China has become a peacemaker, or at least would like to project itself as the world’s new ‘peacemaker’; we have seen it in the Middle East (between Saudi Arabia and Iran), we witness it now in Moscow.

A year after the invasion of Ukraine by the Russian troops started, Beijing released a twelve-point document proposing a framework for a political settlement. The Carnegie Endowment for International Peace commented: “The document is a laundry list of familiar Chinese talking points about the war. It repeats Beijing’s support for the UN Charter and the territorial integrity of states, but at the same time condemns unilateral sanctions, and criticizes the expansion of U.S.-led military alliances. …China’s vague plan is aimed not at actually ending the war, but at impressing the developing world and rebutting accusations that Beijing has become a silent accomplice to Moscow.”

Beijing’s Global Security Initiative (GSI) is another move from Beijing which indicates that China wants to play an international role.

On February 21, at the Lanting Forum, Qin Gang, China’s Minister of Foreign Affairs, spoke of his country’s new role: “The world today is not a tranquil place: changes unseen in a century are fast evolving, major-country competition is intensifying, geopolitical conflicts are escalating, the global security governance system is woefully lagging behind. …The choice made by China is clear-cut.”

» Exercise data

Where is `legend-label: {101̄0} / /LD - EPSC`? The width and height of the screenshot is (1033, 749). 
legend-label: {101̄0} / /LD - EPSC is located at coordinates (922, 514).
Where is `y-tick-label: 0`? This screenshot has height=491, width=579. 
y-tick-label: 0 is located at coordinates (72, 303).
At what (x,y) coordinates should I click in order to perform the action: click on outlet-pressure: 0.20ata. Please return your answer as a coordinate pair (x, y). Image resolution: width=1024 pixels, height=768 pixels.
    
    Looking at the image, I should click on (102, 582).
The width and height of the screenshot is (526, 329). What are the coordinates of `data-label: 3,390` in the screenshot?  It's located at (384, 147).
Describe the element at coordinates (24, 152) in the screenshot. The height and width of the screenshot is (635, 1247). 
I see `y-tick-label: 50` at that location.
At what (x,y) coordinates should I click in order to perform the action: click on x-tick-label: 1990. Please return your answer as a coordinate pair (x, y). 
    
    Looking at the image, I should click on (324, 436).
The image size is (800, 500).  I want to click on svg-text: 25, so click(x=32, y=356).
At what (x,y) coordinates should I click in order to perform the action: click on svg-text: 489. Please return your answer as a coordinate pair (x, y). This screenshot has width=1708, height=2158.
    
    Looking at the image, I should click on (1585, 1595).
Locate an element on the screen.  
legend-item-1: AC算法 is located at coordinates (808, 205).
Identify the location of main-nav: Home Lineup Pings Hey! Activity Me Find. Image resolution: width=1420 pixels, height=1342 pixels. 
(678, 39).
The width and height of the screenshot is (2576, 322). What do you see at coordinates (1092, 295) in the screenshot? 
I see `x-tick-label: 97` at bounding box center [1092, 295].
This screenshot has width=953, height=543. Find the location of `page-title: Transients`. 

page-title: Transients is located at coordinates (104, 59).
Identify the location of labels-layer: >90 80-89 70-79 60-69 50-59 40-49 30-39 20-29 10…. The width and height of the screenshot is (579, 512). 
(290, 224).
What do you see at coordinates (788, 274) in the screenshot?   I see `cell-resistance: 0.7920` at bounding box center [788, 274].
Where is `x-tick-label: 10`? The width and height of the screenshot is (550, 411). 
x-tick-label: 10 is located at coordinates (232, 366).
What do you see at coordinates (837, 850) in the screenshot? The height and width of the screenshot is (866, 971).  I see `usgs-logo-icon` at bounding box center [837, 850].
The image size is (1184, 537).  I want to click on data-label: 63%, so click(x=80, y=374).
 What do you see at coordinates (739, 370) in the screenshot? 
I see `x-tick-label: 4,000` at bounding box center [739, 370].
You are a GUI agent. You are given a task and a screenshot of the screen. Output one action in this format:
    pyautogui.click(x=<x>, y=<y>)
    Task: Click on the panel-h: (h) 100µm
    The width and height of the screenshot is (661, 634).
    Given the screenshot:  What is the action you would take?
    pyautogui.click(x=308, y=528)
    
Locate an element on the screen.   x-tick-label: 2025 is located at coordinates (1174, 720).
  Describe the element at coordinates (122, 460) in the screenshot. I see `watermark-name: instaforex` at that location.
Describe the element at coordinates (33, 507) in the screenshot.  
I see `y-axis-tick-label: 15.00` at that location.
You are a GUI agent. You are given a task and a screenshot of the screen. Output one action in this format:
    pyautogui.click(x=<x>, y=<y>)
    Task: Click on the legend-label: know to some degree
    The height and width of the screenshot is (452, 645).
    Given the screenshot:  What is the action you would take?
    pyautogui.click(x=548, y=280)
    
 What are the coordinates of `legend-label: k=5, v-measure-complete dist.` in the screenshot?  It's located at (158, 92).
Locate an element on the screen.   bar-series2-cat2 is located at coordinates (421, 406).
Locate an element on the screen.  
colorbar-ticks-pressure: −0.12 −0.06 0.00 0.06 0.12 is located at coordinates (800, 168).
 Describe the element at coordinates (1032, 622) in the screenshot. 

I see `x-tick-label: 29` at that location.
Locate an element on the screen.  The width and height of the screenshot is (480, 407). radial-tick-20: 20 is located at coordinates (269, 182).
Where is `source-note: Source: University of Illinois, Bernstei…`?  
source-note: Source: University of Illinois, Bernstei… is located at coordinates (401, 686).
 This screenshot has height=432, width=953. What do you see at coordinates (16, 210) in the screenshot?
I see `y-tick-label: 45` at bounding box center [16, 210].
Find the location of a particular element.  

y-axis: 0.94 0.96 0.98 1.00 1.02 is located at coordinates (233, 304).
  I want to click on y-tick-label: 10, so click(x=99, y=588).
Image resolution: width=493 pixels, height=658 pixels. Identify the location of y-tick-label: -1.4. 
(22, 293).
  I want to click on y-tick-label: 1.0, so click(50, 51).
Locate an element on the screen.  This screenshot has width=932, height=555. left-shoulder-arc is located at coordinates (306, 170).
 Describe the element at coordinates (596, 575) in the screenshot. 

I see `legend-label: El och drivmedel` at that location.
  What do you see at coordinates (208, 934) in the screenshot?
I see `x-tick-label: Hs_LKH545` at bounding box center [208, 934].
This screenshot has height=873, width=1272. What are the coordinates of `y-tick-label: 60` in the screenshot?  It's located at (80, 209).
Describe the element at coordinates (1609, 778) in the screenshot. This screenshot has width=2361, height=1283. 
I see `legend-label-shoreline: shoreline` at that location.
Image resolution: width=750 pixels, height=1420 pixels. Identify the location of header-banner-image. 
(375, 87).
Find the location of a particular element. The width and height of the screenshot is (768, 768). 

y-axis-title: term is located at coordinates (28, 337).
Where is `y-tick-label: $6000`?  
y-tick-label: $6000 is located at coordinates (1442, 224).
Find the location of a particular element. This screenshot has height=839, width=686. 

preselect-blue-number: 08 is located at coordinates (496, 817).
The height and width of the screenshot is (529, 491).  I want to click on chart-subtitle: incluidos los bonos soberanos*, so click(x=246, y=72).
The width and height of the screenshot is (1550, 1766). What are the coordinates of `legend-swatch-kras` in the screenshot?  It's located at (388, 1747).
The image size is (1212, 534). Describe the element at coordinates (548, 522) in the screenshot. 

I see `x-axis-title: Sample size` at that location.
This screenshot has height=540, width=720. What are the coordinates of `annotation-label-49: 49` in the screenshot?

» What you will do
A. In the excerpt on China as a peacemaker, rewrite everything from "A year after" down to "an international role.", putting "China" in place of "Beijing".
B. Translate this sentence from the excerpt on China as a peacemaker into Spanish: "Beijing’s Global Security Initiative (GSI) is another move from Beijing which indicates that China wants to play an international role."
C. Continue the excerpt on China as a peacemaker from its last sentence.

» Results of the tasks
A.
A year after the invasion of Ukraine by the Russian troops started, China released a twelve-point document proposing a framework for a political settlement. The Carnegie Endowment for International Peace commented: “The document is a laundry list of familiar Chinese talking points about the war. It repeats China’s support for the UN Charter and the territorial integrity of states, but at the same time condemns unilateral sanctions, and criticizes the expansion of U.S.-led military alliances. …China’s vague plan is aimed not at actually ending the war, but at impressing the developing world and rebutting accusations that China has become a silent accomplice to Moscow.”

China’s Global Security Initiative (GSI) is another move from China which indicates that China wants to play an international role.

B. La Iniciativa de Seguridad Global (GSI) de Pekín es otra medida de Pekín que indica que China quiere desempeñar un papel internacional.

C.
That is why, Qin explained, Xi Jinping proposed the Global Security Initiative (GSI) which upholds “the vision of common, comprehensive, cooperative and sustainable security, pursues the long-term objective of building a secure community, and advocates a new path to security featuring dialogue over confrontation, partnership over alliance and win-win over zero-sum.” 

A growing Dichotomy

But a dichotomy is growing between Beijing’s totalitarian policies at home and the peacemaker role outside; it is striking and the question is: are the two stands reconcilable?

The hardening at home can be explained by the fact that China wants to assume the role of Power No 1 in the world and it believes that only the strictest adherence to the Communist Party lines can achieve this goal.

It is indeed a fact that the Chinese regime is becoming more and more authoritarian and autocratic.

One could take several examples, Reuters cites one: “China is increasingly barring people from leaving the country, including foreign executives, a jarring message as the authorities say the country is open for business.”

The US news agency quotes from a report for the Safeguard Defenders, a human rights group: “Since Xi Jinping took power in 2012, China has expanded the legal landscape for exit bans and increasingly used them, sometimes outside legal justification.”

It is estimated that tens of thousands of Chinese are banned from exit at any one time.

Reuters concludes: “This contrasts with China’s message that it is opening up to overseas investment and travel, emerging from the isolation of some of the world’s tightest COVID curbs.”

But why do more and more people want to leave the Middle Kingdom? Simply because they can’t express themselves freely.

The fact that people like Jack Ma, the founder of the Alibaba group has to exile himself in Japan and take an assignment at the University of Tokyo, is indeed speaking for itself. The School in Tokyo said: “Ma will work with researchers, serve as an adviser to the college and participate in seminars. He will also conduct research with university staff, especially in the field of sustainable agriculture and food production.” What a loss for a China, which today does not accept differing views.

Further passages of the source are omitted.